I. Diminuição da força dos membros inferiores, diminuição da velocidade dos passos e dores provenientes de artrose do quadril são identificadas como fatores de risco para quedas.
II. Diminuição do comprimento do passo e aumento do tempo na fase de apoio simples e duplo geram maior força propulsiva na fase de impulsão, o que faz o idoso buscar um padrão de marcha mais seguro.
III. A combinação de passos é mais curta e o aumento no tempo de duplo apoio pretende gerar maior estabilidade; porém, paradoxalmente, esta estratégia está relacionada a indivíduos com maior risco de queda.

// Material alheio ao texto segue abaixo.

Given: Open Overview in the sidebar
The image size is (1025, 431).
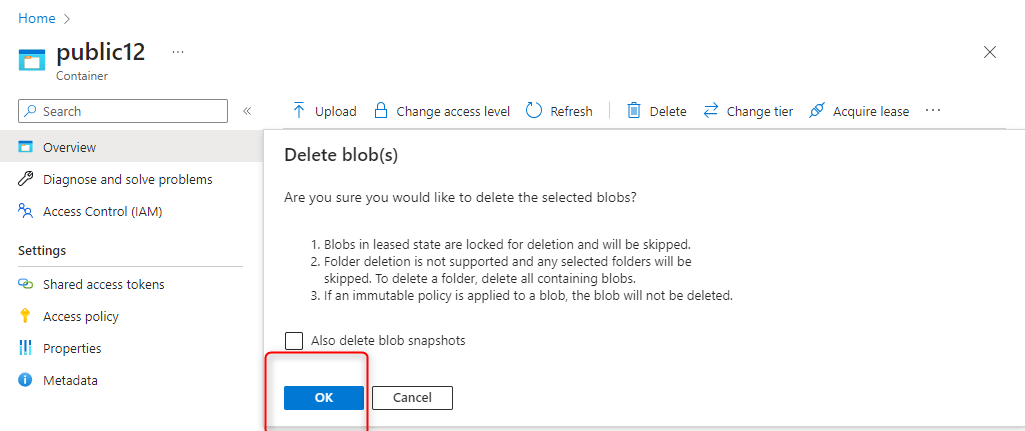Looking at the screenshot, I should point(70,147).
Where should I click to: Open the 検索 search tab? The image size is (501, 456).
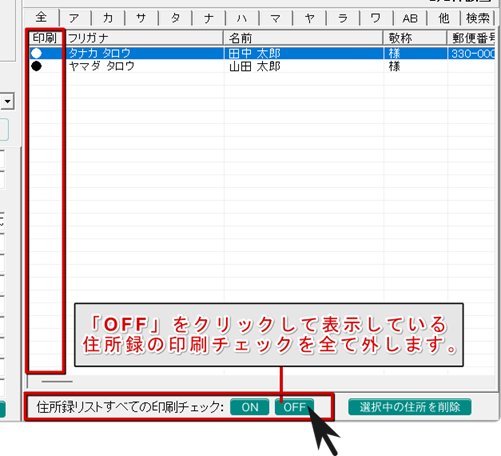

IV. A velocidade de contato do calcanhar é maior do que no adulto jovem, havendo redução do poder de absorção mecânica no joelho, além da ativação dos isquiotibiais ser tardia, aumentando os riscos de deslize e queda.
V. A rigidez do tronco é o padrão mais encontrado neste segmento corporal, e está associada a alterações de parâmetros espaciais e temporais, provoca um balanço alterado do tronco no sentido anteroposterior sendo, portanto, apontada como outro fator que altera o padrão de marcha em idosos.
VI. O indivíduo idoso apresenta maior aceleração horizontal da cabeça, transformando-a numa plataforma menos estável para o sistema visual.